= Vera Michallek =

German long-distance runner

Vera Michelle (née Steiert; born 6 November 1958) is a retired (West) German middle and long-distance runner, born in Lindau.

In her early career she competed in 3000 metres at the 1983 World Championships, without advancing from the heats. She finished fourth at the 1982 European Indoor Championships and also fourth at the 1983 European Indoor Championships.

She later started doubling in both 1500 and 3000 metres. At the 1986 European Championships she did not reach the 1500 metres final, but finished tenth in the 3000 metres final. The same thing happened at the 1987 World Championships, only with an eleventh place in the 3000 final. At the 1988 Olympics she did not progress, neither from the 1500 nor the 3000 heat.

Her indoor success continued. She finished fourth at the 1987 European Indoor Championships, won the silver medal at the 1988 European Indoor Championships, fourth at the 1989 World Indoor Championships, but did not finish the 1989 European Indoor Championships.

Michallek became West German half marathon champion in 1984, 1500 metres champion in 1988 and 1990, 3000 metres champion in 1988 and cross-country running champion in 1987 (short race). Indoors she became West German 1500 metres champion 1986, 1987 and 1989 as well as 3000 metres champion in 1988 and 1989. She represented the clubs ASV Köln, LG Ahlen-Hamm, LG Frankfurt, Eintracht Frankfurt and LAC Quelle Fürth.

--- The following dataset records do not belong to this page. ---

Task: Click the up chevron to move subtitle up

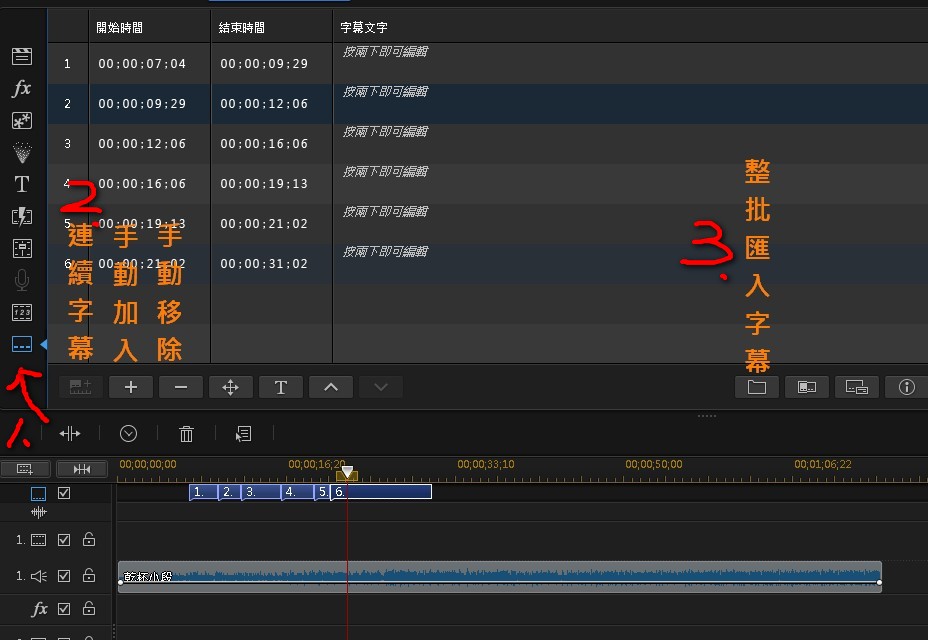Action: [331, 387]
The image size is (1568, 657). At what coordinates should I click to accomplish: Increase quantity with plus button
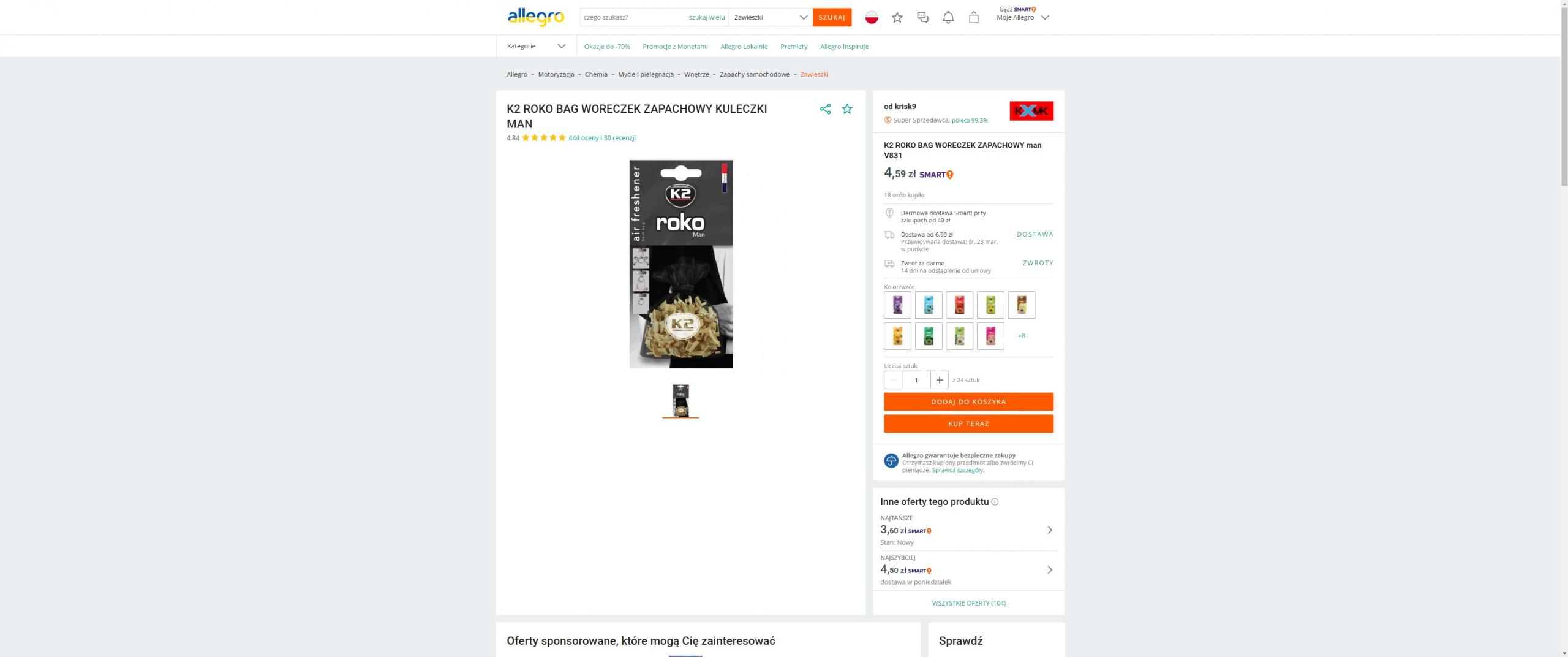[940, 380]
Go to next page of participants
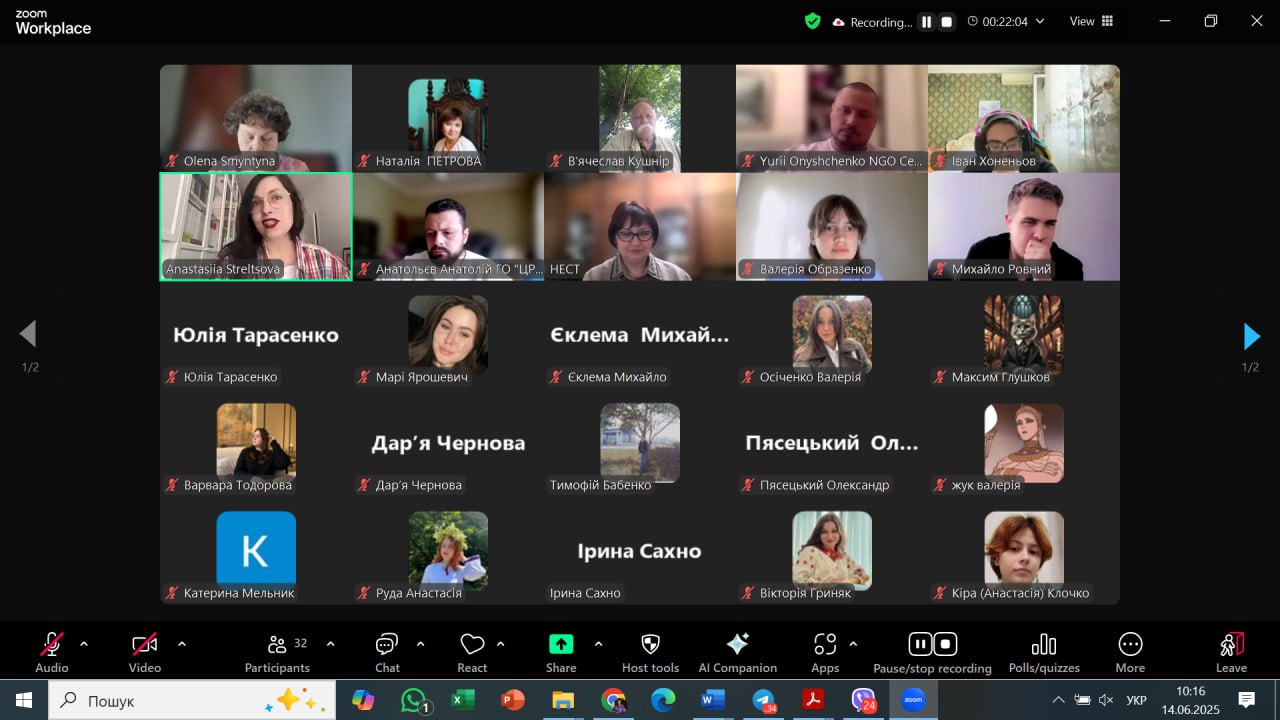Image resolution: width=1280 pixels, height=720 pixels. (1251, 336)
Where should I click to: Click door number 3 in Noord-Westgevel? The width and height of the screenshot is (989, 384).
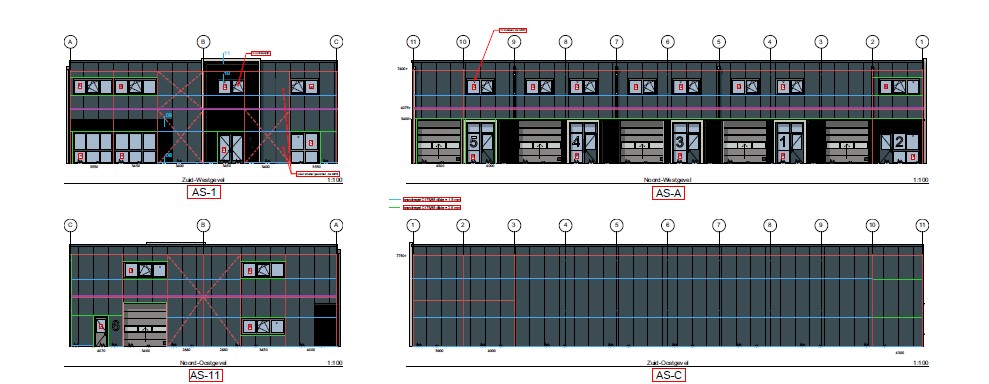[x=679, y=142]
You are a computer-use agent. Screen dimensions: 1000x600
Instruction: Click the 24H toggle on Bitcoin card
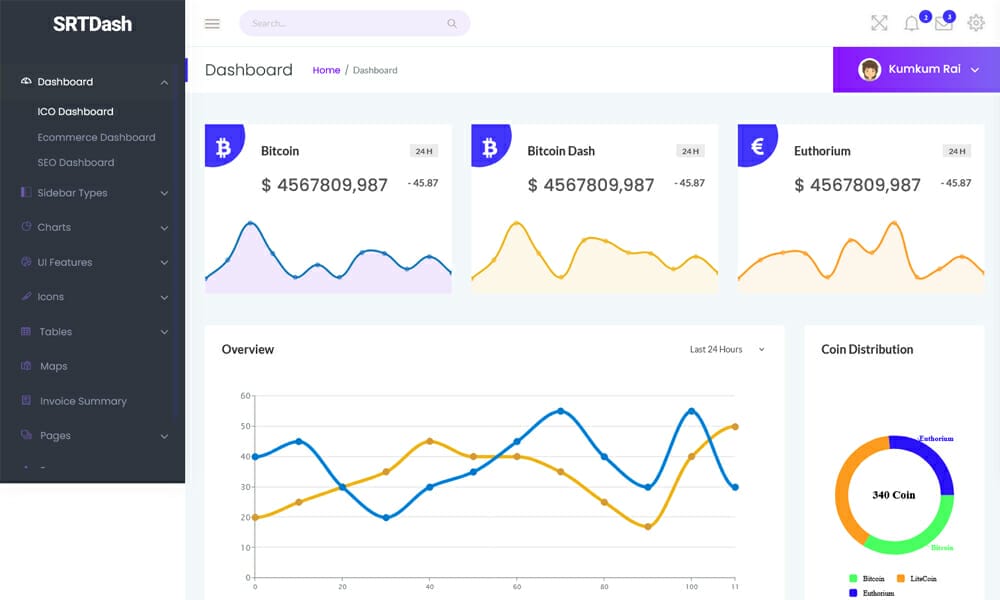tap(427, 151)
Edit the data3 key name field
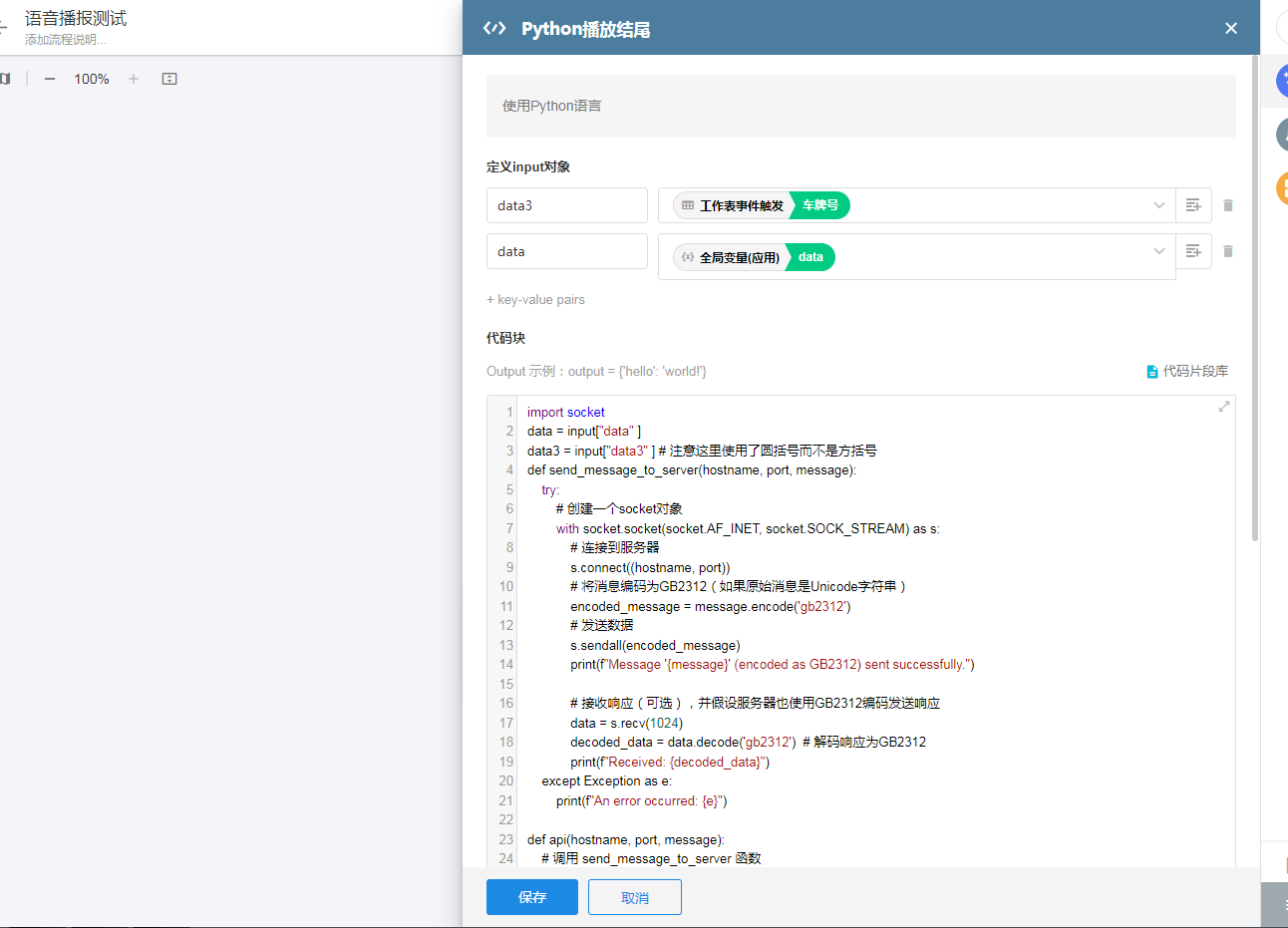Viewport: 1288px width, 928px height. (x=566, y=205)
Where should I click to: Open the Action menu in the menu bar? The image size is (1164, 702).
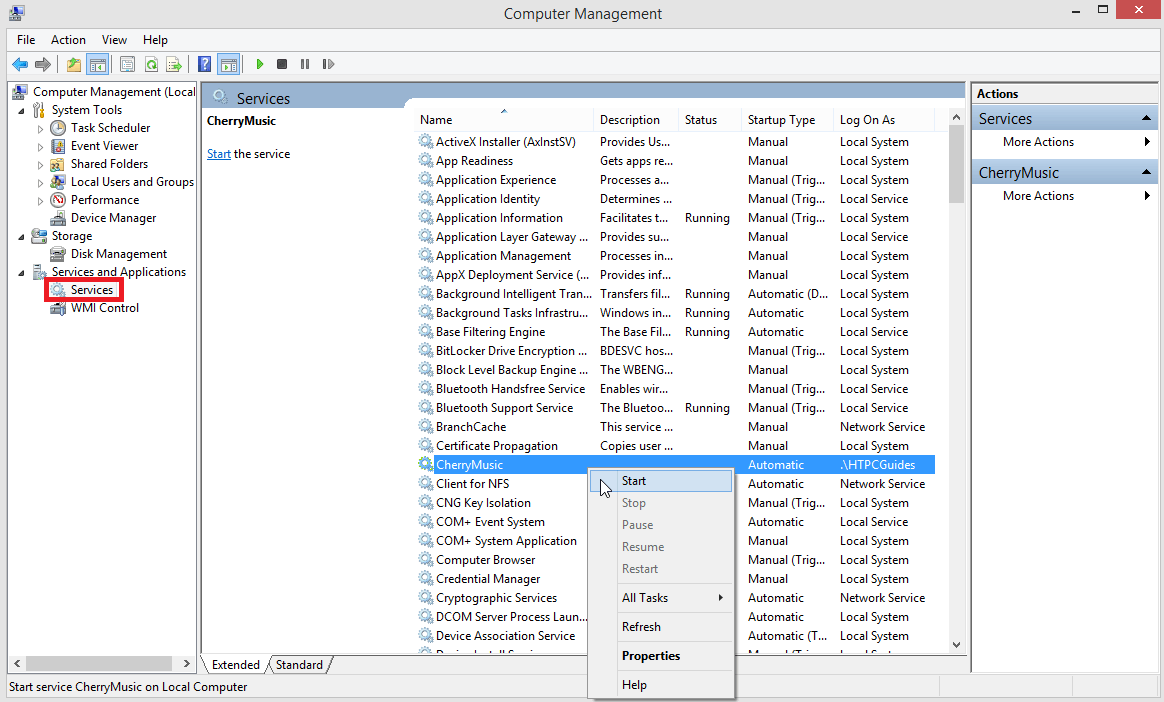point(68,40)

His personal best times were 4:04.29 minutes in the 1500 metres, achieved in August 1986 in Köln; 4:32.12 minutes in the mile run, achieved in June 1988 in Bratislava; 8:47.62 minutes in the 3000 metres, achieved in July 1988 in Stockholm; and 15:41.68 minutes in the 5000 metres, achieved in September 1986 in Gelnhausen. Indoors she had a somewhat better 3000 metres time of 8:46.97 minutes (1988). In the mile run she holds a German indoor record.